13h09: le président de la Fédération française des Automobile Clubs, Christian Gerondeau, réaffirme son «scepticisme» sur le projet d'une «écopastille» qui prendrait la forme d'un système de bonus-malus en fonction des émissions de CO2 des voitures neuves.
13h08: le Grenelle de l'environnement soigne son étiquette écolo jusque dans son organisation. Ainsi, les journalistes - 130 dénombrés mercredi - qui remettront leur badge de papier (recyclé) et de plastique aux organisateurs se verront offrir un jeune arbre d'une quarantaine de centimètres de haut, au choix un cèdre, un laurier ou un olivier. La vaisselle des buffets est en verre et faïence pour éviter le jetable, les nappes sont en coton gratté et recyclé, et le contenu des buffets et collations servis aux participants est certifié «bio», a assuré le ministère.

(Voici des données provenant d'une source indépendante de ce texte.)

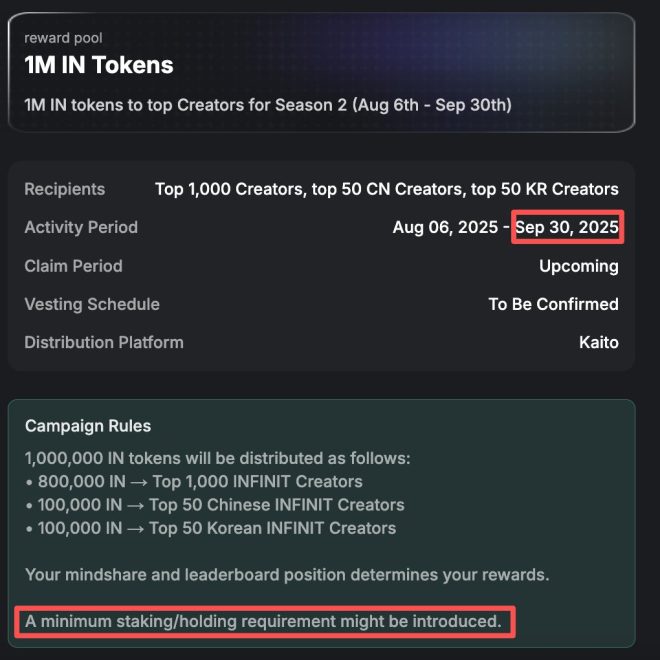Click the highlighted minimum staking/holding requirement note
The width and height of the screenshot is (660, 660).
click(263, 621)
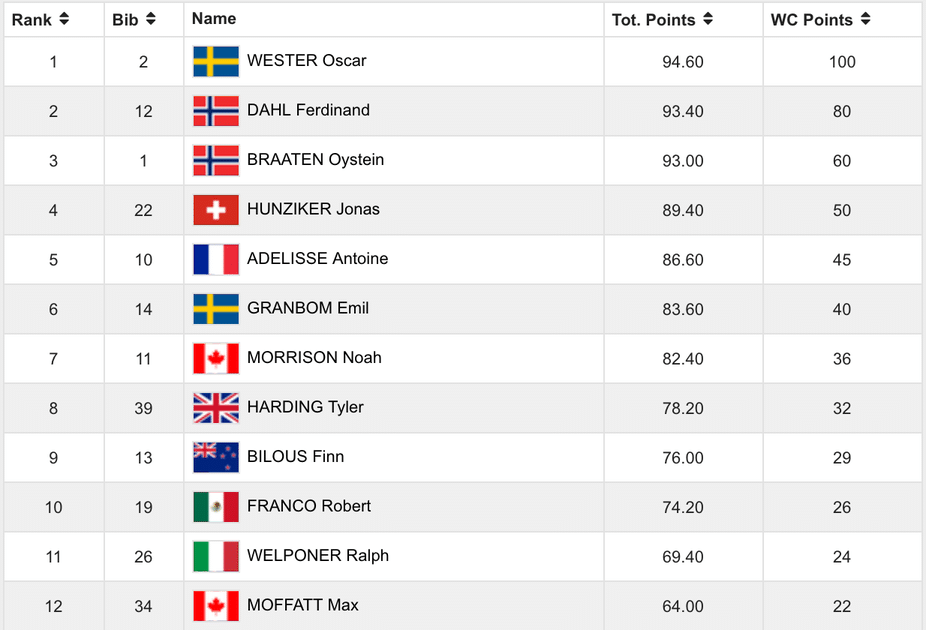Select the WC Points value 80 cell
The width and height of the screenshot is (926, 630).
(842, 111)
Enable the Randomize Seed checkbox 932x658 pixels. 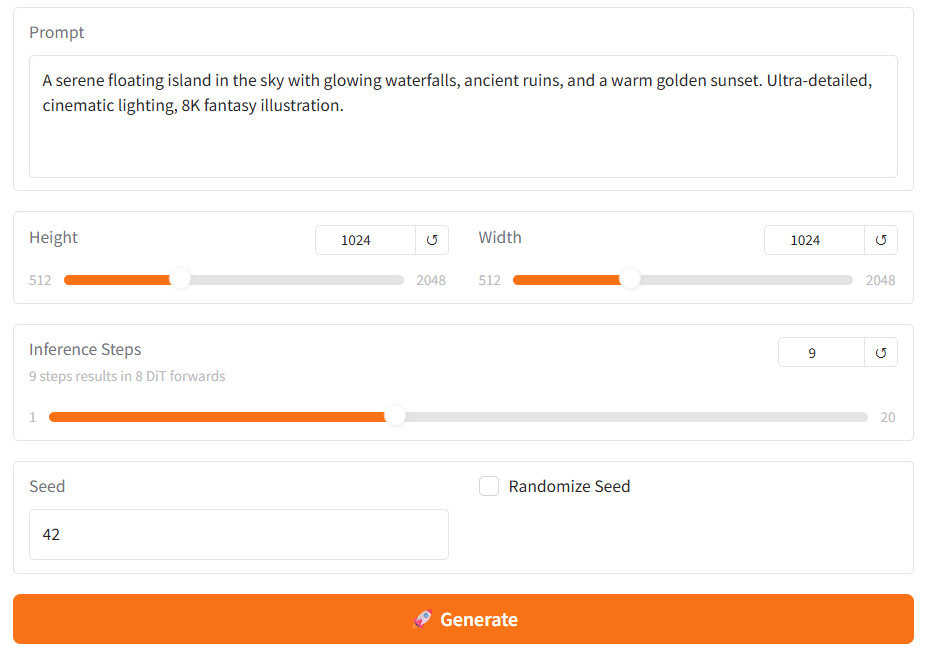coord(489,487)
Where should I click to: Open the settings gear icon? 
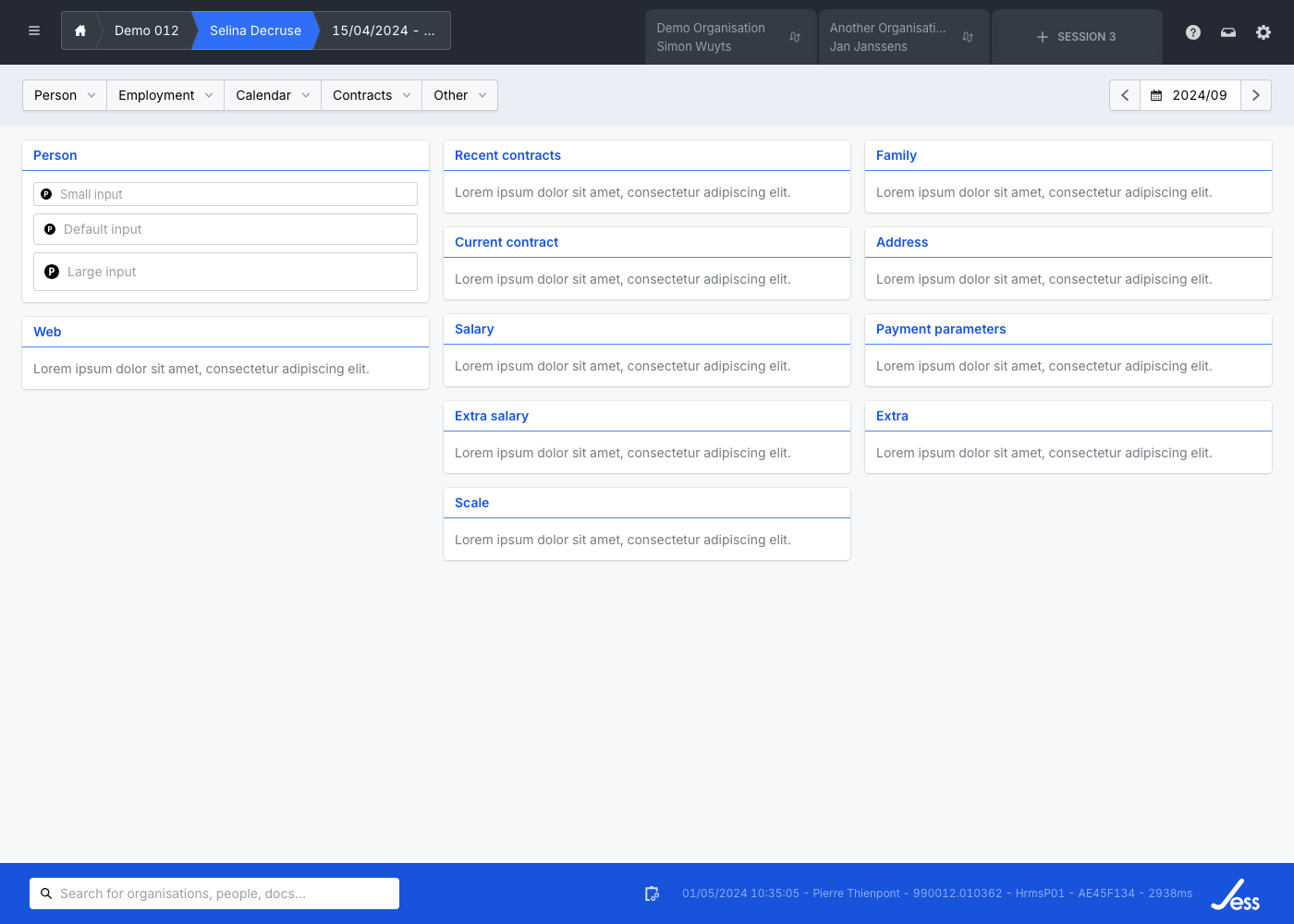[x=1263, y=32]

12h14 : A l'ouverture des débats, Jean-Louis Borloo a annoncé au journal «Le Monde» la décision
d'arrêter la construction d'autoroutes (sauf les contournements de villes) et le lancement d'un programme d'isolation de l'habitat financé à hauteur de 20 milliards d'euros par l'Etat.

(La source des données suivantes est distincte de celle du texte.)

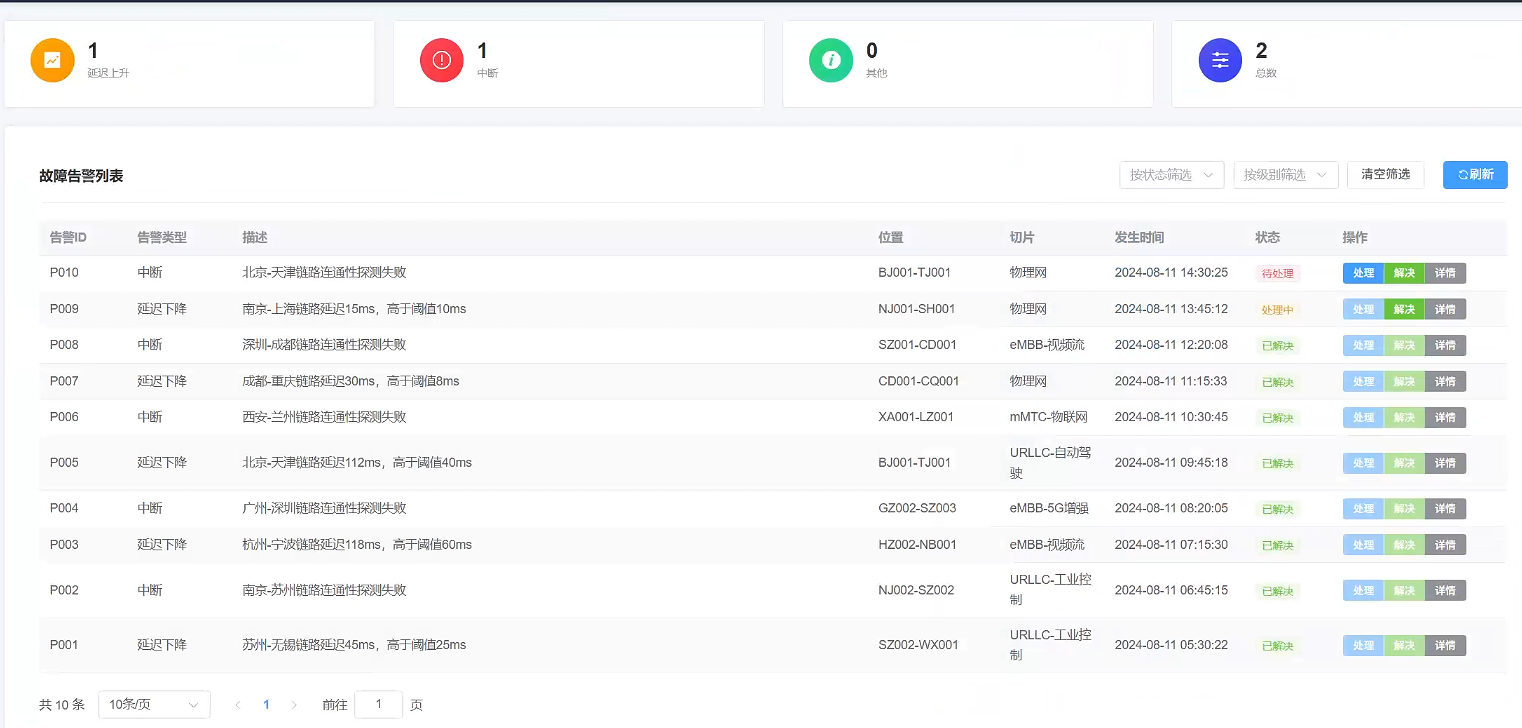
Task: Click the orange latency rise trend icon
Action: (52, 60)
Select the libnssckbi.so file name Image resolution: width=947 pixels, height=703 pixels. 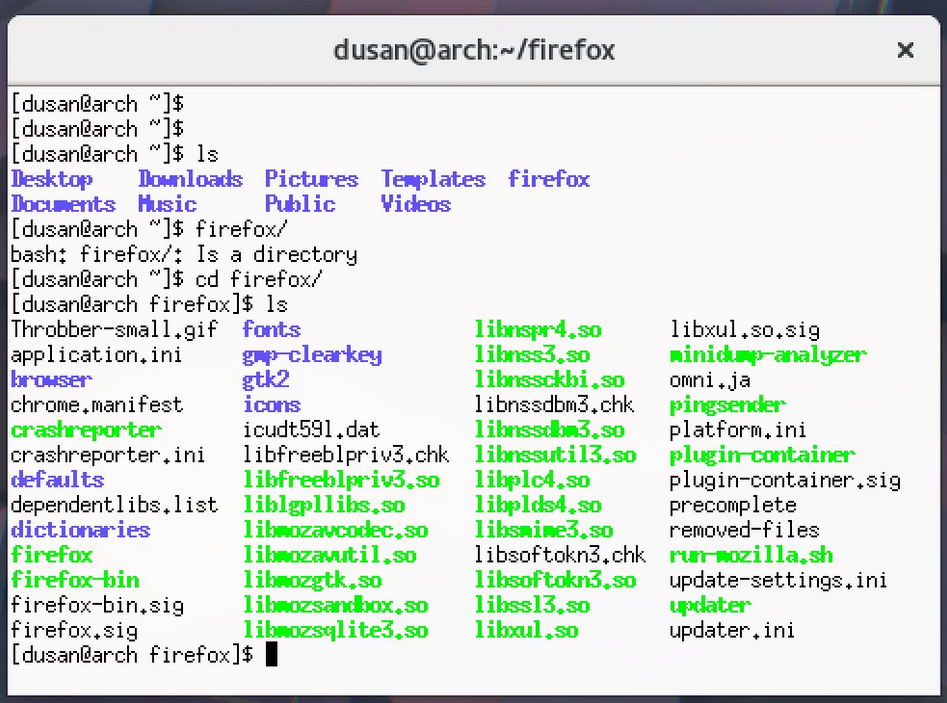coord(549,380)
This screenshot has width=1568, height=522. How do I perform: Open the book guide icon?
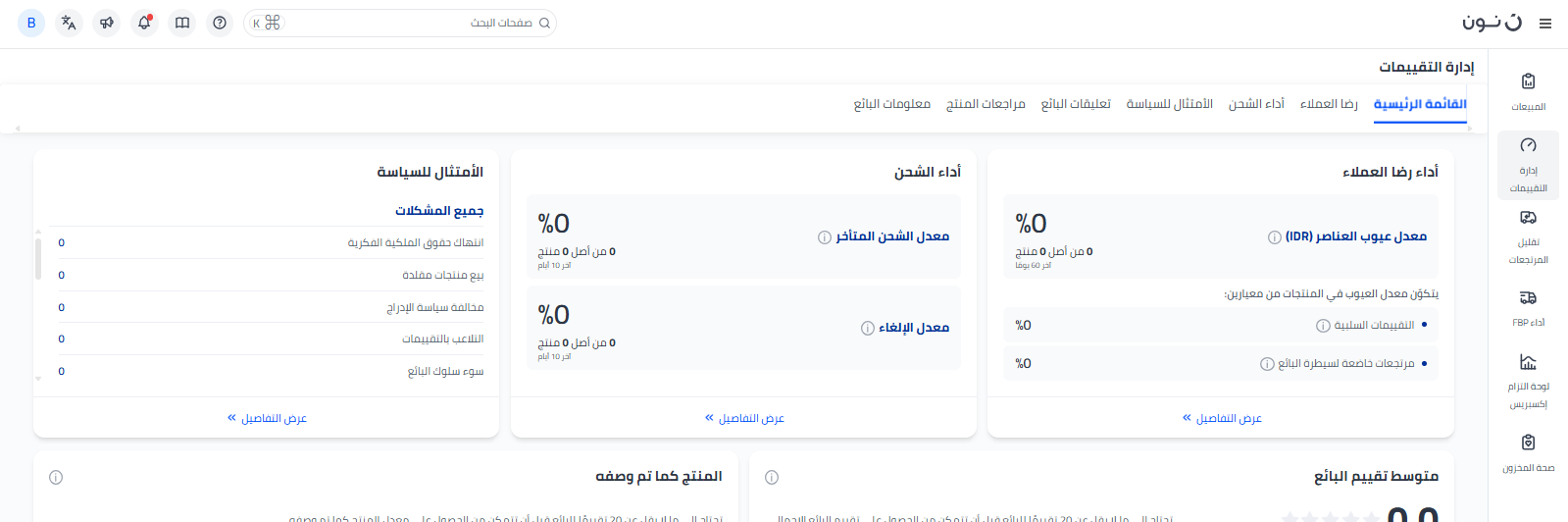click(x=182, y=23)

11h31: La lutte contre le réchauffement climatique sera «la première priorité de la présidence française» de l'Union européenne (UE) au second semestre de 2008, selon François Fillon. «Nous ne travaillons pas seulement pour notre pays, mais pour la planète toute entière. Nous ne garderons pas pour nous le fruit de votre travail».
11h25 : L'ancienne ministre de l'Environnement Dominique Voynet (Verts) déclare mercredi qu'elle attend du Grenelle de l'environnement des «options fortes et radicales» sans toutefois se faire d'illusions sur leur application. «La démarche est inédite. Les quatre moratoires sur les OGM, sur les autoroutes, sur l'incinération, sur le nucléaire devraient être annoncés si on veut que les choses ne s'effilochent pas dans la durée». La sénatrice a toutefois mis en garde contre les obstacles à leur mise en oeuvre. «La moulinette administrative va fonctionner, les lobbies vont monter au créneau, on va se rendre compte que les moyens financiers ne seront pas forcément disponibles», a-t-elle prédit, estimant que c'est sur le plan financier que cela va «pécher le plus».

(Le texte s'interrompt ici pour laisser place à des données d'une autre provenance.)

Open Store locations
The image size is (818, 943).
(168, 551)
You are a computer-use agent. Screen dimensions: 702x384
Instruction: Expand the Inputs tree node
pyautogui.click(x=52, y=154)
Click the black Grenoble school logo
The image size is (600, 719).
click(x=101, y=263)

10h10 : François Fillon a salué mercredi, à l'ouverture du Grenelle de l'Environnement, l'émergence d'une «nouvelle forme de gouvernance». «Je suis venu, a-t-il dit, apporter le soutien du gouvernement à Jean-Louis Borloo, je suis venu dire aux participants du Grenelle de l'Environnement que le fait que des mondes qui ne se parlaient pas soient depuis trois mois au travail, ait déjà débouché sur 1.000 propositions, c'est un succès».
9h55 : Le Grenelle de l'environnement, c'est parti! Les participants, réunis pour la table ronde finale, ont entamé leurs travaux en commençant par la lutte contre le changement climatique, en présence du Premier ministre François Fillon et de six membres du gouvernement (le ministre de l'Ecologie Jean-Louis Borloo, celle du Logement, Christine Boutin, de la Recherche et de l'enseignement supérieur Valérie Pécresse, les secrétaires d'Etat à l'Ecologie Nathalie koscisusko-Morizet, aux Transports Dominique Bussereau, et le Haut commissaire aux solidarités actives Martin Hirsch).
La table ronde accueille huit représentants de chacun des cinq collèges associés au Grenelle - Etat, collectivités locales, patronat, syndicats, associations écologistes - et autant d'experts pour chacun des négociateurs.
Nicolas Hulot, qui représente sa fondation, souhaite «du concret»: «Il va falloir des ruptures, changer de cap. Nous sommes prudents et exigeants, mais optimistes». Pour Yannick Jadot, porte-parole de l'Alliance pour la planète, collectif de 80 associations, «on n'imagine pas de sortir avec quelques mesurettes seulement. Il faut des chiffres, des budgets, des calendriers».